Opening Reading: from Ray Bradbury's short story, "There Will Come Soft Rains"
“Ten-fifteen. The garden sprinklers whirled up in golden founts, filling the soft morning air with scatterings of brightness. The water pelted windowpanes, running down the charred west side where the house had been burned evenly free of its white paint. The entire west face of the house was black, save for five places. Here the silhouette in paint of a man mowing a lawn. Here, as in a photograph, a woman bent to pick flowers. Still farther over, their images burned on wood in one titanic instant, a small boy, hands flung into the air; higher up, the image of a thrown ball, and opposite him a girl, hand raised to catch a ball which never came down. The five spots of paint- the man, the woman, the children, the ball- remained. The rest was a thin charcoaled layer.”
* * *
At 8:14 there was a clear
blue sky. Birds flew in the morning
sunshine. Children laughed as they made
their way to school. People were doing
tai chi and calisthenics in a city park.
There’d been a scare earlier in the morning but now it looked like everything
was okay. Even when the world around you
seems to be going crazy, days like this can make you feel alive and
grateful. The air is clean; the sun,
warm. You can forget the insanity. On a day like this. For a moment everything makes sense.
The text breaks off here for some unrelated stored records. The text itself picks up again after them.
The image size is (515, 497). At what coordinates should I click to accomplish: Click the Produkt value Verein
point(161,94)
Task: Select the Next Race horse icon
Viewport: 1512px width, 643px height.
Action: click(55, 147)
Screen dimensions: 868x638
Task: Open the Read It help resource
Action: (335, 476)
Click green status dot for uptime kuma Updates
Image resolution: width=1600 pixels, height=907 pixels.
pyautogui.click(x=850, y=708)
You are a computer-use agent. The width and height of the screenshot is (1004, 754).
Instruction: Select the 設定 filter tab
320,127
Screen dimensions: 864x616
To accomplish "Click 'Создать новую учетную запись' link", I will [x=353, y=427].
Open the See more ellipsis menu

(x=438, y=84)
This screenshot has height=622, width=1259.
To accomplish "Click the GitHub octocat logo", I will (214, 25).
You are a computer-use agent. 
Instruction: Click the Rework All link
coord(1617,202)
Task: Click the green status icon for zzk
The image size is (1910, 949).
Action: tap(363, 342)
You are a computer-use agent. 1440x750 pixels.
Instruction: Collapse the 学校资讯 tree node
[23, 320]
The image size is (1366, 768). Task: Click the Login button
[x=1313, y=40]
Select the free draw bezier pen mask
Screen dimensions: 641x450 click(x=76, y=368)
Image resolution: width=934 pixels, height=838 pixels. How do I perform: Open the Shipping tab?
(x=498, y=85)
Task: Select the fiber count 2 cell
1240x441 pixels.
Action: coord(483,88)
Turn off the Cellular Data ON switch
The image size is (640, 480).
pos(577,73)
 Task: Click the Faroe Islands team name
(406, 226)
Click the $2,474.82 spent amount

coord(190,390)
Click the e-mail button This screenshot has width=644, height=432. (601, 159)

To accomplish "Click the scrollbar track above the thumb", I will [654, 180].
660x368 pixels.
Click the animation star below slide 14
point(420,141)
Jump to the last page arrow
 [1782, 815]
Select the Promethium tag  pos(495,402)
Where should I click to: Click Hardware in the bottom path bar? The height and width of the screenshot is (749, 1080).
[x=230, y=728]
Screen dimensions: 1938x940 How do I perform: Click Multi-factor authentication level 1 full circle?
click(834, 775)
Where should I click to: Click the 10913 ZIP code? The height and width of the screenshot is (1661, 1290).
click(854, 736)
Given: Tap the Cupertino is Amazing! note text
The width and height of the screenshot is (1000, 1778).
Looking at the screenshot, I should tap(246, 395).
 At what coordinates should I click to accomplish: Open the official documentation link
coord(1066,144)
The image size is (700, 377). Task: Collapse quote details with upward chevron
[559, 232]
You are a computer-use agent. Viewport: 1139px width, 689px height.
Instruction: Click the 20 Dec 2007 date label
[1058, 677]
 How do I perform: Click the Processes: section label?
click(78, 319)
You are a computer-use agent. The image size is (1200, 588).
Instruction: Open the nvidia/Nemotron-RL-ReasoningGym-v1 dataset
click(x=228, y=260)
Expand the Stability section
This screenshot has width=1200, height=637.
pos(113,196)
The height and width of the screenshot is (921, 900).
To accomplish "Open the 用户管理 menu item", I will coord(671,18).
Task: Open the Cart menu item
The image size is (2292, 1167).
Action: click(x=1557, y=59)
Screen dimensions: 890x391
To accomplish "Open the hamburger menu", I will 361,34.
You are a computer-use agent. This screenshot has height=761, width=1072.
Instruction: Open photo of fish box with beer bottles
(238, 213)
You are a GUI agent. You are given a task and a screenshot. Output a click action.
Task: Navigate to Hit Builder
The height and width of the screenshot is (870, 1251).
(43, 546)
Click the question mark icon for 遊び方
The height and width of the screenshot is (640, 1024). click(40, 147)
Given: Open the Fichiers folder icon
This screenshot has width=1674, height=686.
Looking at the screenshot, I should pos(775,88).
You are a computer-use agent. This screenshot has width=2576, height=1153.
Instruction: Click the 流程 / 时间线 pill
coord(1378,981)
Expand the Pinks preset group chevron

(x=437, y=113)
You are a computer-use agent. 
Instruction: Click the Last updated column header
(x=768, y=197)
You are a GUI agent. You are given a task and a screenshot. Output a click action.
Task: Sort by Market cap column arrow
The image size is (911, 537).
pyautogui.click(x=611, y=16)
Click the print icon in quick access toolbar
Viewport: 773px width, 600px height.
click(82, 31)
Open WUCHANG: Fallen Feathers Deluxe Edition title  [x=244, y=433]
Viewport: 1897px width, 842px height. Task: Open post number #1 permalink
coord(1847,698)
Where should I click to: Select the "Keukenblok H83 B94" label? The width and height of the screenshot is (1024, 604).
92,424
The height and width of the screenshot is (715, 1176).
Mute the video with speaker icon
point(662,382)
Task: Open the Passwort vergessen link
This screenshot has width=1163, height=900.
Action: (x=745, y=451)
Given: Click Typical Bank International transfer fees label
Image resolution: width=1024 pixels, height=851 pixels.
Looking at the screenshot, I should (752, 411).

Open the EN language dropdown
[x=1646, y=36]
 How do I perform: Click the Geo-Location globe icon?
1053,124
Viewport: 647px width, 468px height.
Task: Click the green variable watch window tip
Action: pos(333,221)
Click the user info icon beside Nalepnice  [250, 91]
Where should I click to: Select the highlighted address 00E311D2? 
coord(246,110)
And in that moment—31,000 feet above the birds, and the children,
and the men doing tai chi—the bomb doors on the Enola Gay opened and let
loose a metal cylinder. Ten feet long
and two-and-a-half feet in diameter, it would change the world. Not just for the people below or the people
in the plane, but for every man, every woman, and every child who lived or ever
would.
Forty-three seconds after it was flung loose that metal cylinder
was 1,900 feet above the ground and it exploded with the force of 15,000 tons
of TNT. 15,000 tons. The birds burst into
flame in mid-air. So did combustible
things like paper—as far as a mile away.
Instantly.
The people in the park right below turned to ash. Instantly.
42-year old Mitsuno
Ochi was sitting on the steps of her bank, waiting
for it to open, when the bomb exploded.
She was reduced to nothing but a shadow.
You can see it today in the Hiroshima Peace Museum where they moved those
steps so that she might not be forgotten.
Next came the blast wave.
Moving at a rate of two miles a second, people were blown from their
feet, buildings were blown to the ground, trolleys and cars were blown from the
roads. Glass shattered twelve miles
away. A boy was blown through the
windows of his house and across the street; his house collapsing behind
him. Within minutes, nine out of ten
people half a mile or less from ground zero were dead.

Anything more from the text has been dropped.